Sunday, June 30, 2019

Poetry Sunday: "Nitpicking"

I don't often put unpublished poems online in their entirety.  Many journals consider blog postings to be publication, so I often put my already published poems here or poems that I don't think will be published.  I've written a lot of poems, so I have a lot to choose from.

This week, I wrote a poem that juxtaposed our happy Facebook pictures of beaches and church camps with children sleeping in different kinds of camps and that iconic picture of the father and daughter who drowned trying to cross the Rio Grande.  As I was writing that poem, the possibility of a sonnet came to me with these lines:  Children pick lice from each others' hair / and cry for parents who are not there.

Usually I can't write a sonnet--there are parts I just can't accomplish, usually having to do with rhyme schemes.  But as I played with lines, a bigger idea occurred to me:  a poem that had three stanzas that looked at how each branch of the government is dealing with the immigration crisis.  And the poem came together fairly easily.

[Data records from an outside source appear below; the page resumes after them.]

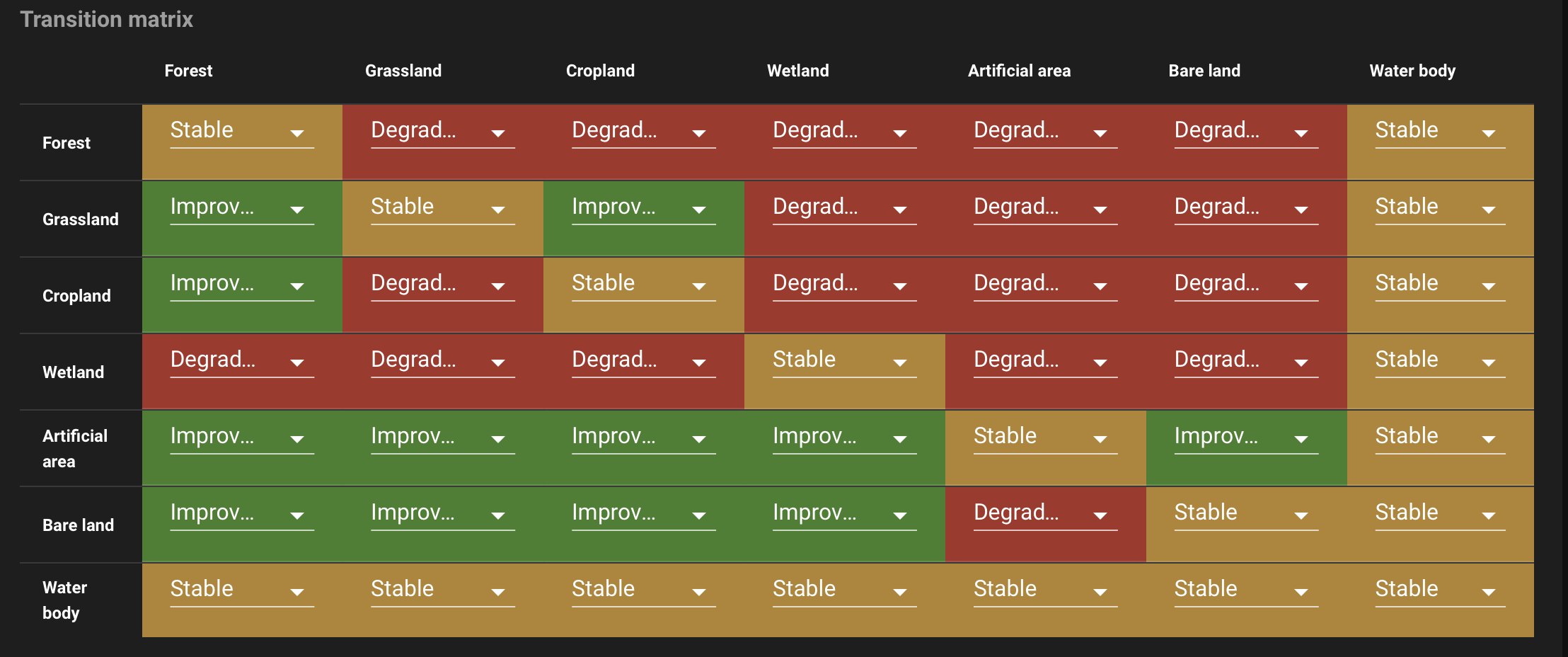
Task: Expand the Cropland to Cropland stable dropdown
Action: tap(644, 284)
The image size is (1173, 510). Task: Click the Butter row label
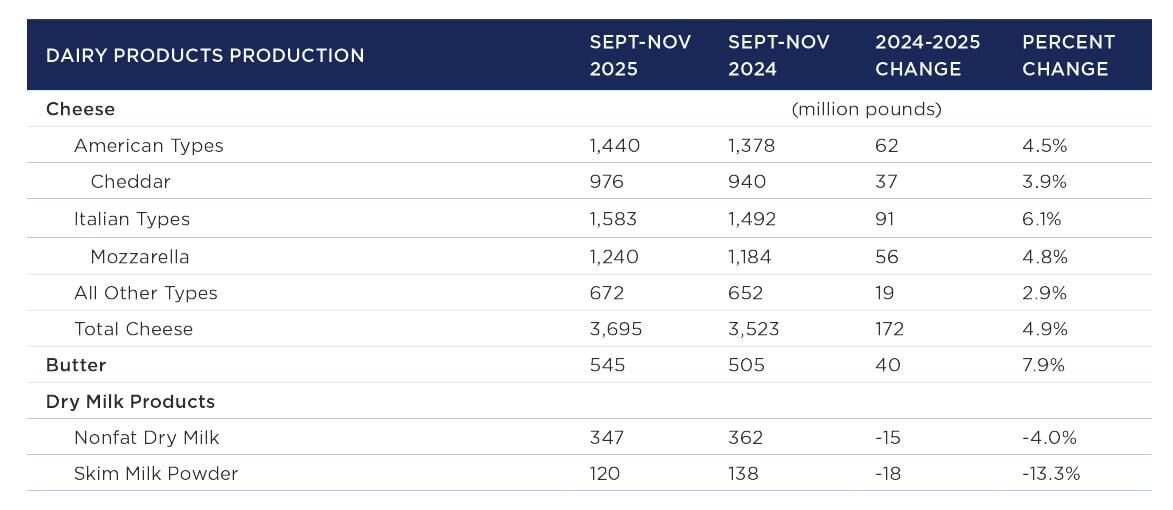[x=76, y=365]
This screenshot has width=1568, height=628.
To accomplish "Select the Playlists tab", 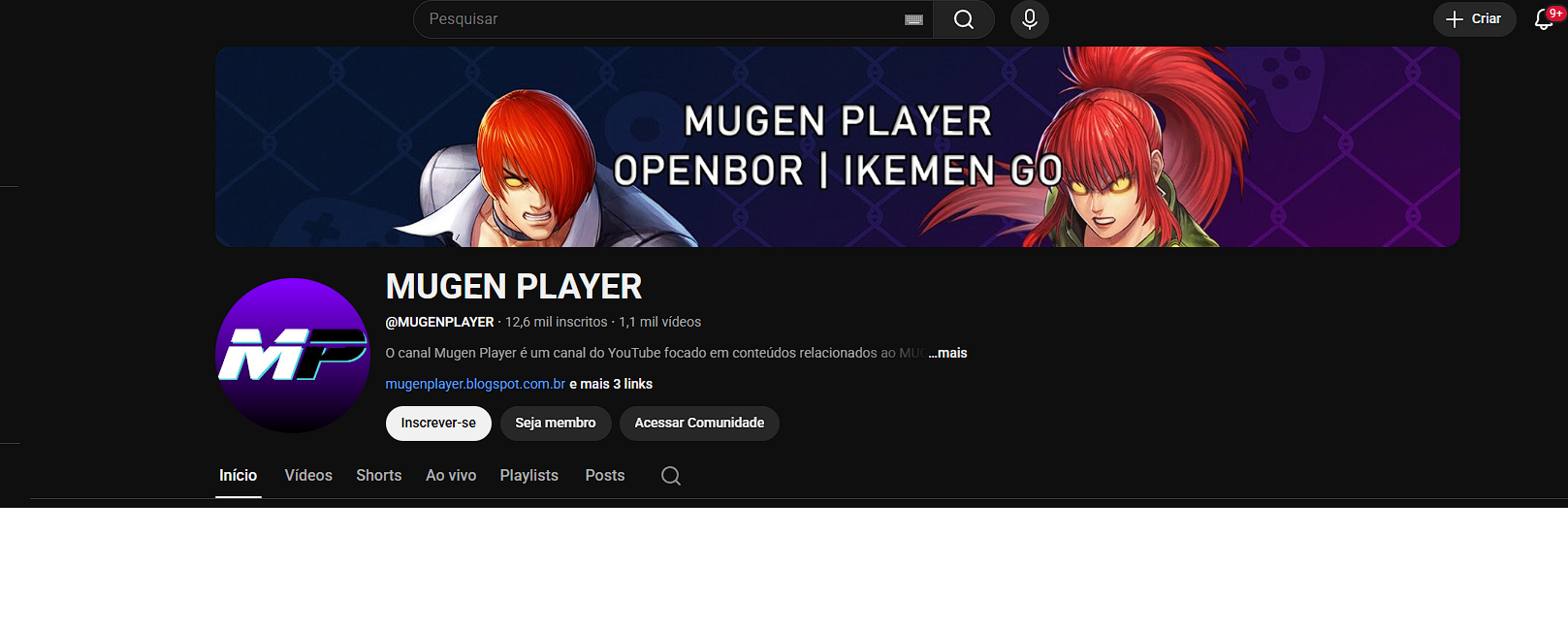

I'm going to post it here in the hopes that these problems get resolved quickly and that this poem ceases to be relevant.



Nitpicking


Children pick lice from each other’s hair.
They sleep on cold concrete floors
and cry for parents who are God knows where.
Legislators look to settle scores.

A father and a daughter drown.
Immigrants die in the desert heat.
At least their bodies are found.
The president makes policy by tweet.

In October the Supreme Court will hear
the case of children without documents.
We dare to hope and sometimes fear
the end to years of arguments.

Historians may say the nation lost its way.
Or maybe this time we will hold the evil ones at bay.